Projects/Open Shakespeare/AnnotationSystem
From Open Knowledge Foundation
< Projects | Open Shakespeare(Redirected from P/Open Shakespeare/AnnotationSystem)
Problems to address/features we want:
- co-ment is very slow with large documents. Adds etc to every word and every piece of whitespace in document, clientside, after load (or so it would seem).
- want to scale to arbitrarily large documents.
- want to be able to display annotations for one version of document (e.g. Folio) on a different version (e.g. 2nd Quarto).
- want to be able to display differences between versions (plug into, say, docdiff).
A possible architecture.
- Texts stored in appropriate format (XML?) in version control repository.
- Annotations stored as {document id, {start address, end address}, text, [other annotation data], ...}
- Addresses: character offsets in XML? XPath + character offset? CDATA-only character offset (allows for clean transitions to/from text/XML)? My preference would probably be for the latter -- NickStenning.
- Any (hopefully few) changes to document can be detected through VCS, and database updated: addresses modified to make sure annotations remain in the right place. Could easily(?) be made into a nice abstraction: given a directional diff between two versions of the text and a list of {start addr, end addr}, return a list of the new {start addr, end addr}. (Dropping annotations that correspond to removed text, etc.)
- Copy annotations to alternate version? Annotations with multiple locations (i.e. 'Annotation' has-many 'Documents' through 'Locations')?

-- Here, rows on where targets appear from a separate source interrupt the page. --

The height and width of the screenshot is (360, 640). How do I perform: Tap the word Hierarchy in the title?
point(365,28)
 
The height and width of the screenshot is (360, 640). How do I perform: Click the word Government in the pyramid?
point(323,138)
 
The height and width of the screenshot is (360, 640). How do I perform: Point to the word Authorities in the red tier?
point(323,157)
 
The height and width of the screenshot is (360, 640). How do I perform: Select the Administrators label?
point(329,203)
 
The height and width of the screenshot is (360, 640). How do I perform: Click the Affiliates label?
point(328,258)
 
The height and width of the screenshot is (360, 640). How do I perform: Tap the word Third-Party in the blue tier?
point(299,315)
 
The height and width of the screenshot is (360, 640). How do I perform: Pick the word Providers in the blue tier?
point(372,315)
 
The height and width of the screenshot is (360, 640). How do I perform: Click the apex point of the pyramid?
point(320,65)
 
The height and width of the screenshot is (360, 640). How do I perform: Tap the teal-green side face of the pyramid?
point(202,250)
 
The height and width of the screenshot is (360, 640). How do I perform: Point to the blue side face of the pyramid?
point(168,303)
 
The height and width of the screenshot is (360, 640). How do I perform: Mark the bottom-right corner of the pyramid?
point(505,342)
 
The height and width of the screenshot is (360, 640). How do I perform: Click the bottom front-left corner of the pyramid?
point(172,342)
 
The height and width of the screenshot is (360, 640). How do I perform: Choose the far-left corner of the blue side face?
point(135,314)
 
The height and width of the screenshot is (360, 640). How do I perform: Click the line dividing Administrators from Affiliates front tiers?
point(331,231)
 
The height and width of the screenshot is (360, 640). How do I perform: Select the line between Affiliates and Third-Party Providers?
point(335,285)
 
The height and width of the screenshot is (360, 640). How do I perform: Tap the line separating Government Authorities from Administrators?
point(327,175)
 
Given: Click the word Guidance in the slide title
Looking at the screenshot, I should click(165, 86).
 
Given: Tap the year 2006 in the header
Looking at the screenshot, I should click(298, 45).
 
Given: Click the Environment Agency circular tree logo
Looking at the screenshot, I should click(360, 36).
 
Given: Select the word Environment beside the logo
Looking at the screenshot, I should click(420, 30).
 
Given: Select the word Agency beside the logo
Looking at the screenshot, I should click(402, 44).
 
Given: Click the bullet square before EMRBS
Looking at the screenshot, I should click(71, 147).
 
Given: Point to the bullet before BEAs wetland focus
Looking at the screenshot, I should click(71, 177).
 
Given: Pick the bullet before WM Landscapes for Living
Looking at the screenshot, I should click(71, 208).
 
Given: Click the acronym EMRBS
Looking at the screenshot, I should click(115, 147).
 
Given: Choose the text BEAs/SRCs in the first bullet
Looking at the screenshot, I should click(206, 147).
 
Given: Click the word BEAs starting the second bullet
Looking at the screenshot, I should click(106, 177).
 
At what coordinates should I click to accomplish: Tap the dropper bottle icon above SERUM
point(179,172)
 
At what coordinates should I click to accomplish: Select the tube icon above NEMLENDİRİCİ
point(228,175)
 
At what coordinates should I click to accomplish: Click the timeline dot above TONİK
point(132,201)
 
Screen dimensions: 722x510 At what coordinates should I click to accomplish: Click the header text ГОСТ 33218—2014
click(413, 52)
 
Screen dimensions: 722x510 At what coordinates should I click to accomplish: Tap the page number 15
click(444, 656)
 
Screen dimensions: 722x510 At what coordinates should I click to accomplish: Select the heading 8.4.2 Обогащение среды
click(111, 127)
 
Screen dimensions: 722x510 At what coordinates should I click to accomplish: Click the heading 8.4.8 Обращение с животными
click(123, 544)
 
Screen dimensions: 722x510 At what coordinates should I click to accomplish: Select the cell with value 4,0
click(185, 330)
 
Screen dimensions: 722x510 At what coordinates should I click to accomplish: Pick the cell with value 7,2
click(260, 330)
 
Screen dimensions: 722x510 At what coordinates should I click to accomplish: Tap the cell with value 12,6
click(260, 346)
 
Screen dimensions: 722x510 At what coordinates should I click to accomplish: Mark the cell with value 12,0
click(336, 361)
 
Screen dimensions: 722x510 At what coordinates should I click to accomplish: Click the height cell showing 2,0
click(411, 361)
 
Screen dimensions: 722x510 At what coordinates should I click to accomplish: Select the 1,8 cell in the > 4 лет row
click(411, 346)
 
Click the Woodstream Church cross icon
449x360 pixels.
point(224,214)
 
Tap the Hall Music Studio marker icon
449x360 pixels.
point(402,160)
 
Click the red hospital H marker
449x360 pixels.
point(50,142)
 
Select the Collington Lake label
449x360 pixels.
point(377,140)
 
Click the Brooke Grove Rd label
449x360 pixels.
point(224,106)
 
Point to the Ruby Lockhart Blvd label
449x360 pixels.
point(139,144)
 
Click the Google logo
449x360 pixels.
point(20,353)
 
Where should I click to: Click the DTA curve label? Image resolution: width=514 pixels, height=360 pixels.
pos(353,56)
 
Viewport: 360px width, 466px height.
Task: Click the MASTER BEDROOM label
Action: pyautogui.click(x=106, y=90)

- A possible algorithm for doing address translation:
- Take a smallish chunk of the text centered on the relevant address: chunk
- Find the address in the new document corresponding to the same proportional position (i.e. chunk appears 37% through the first document, so assume it will appear near there in the new document): pivot
- Fuzzy full-text search the document for chunk, weighting text nearer pivot higher than that further away.
- We'll end up with a few possible alignments, hopefully one being far more likely than the others. If so, we're sorted. If not, then at the very least we have an easy machine-assisted means of identifying the correct alignment.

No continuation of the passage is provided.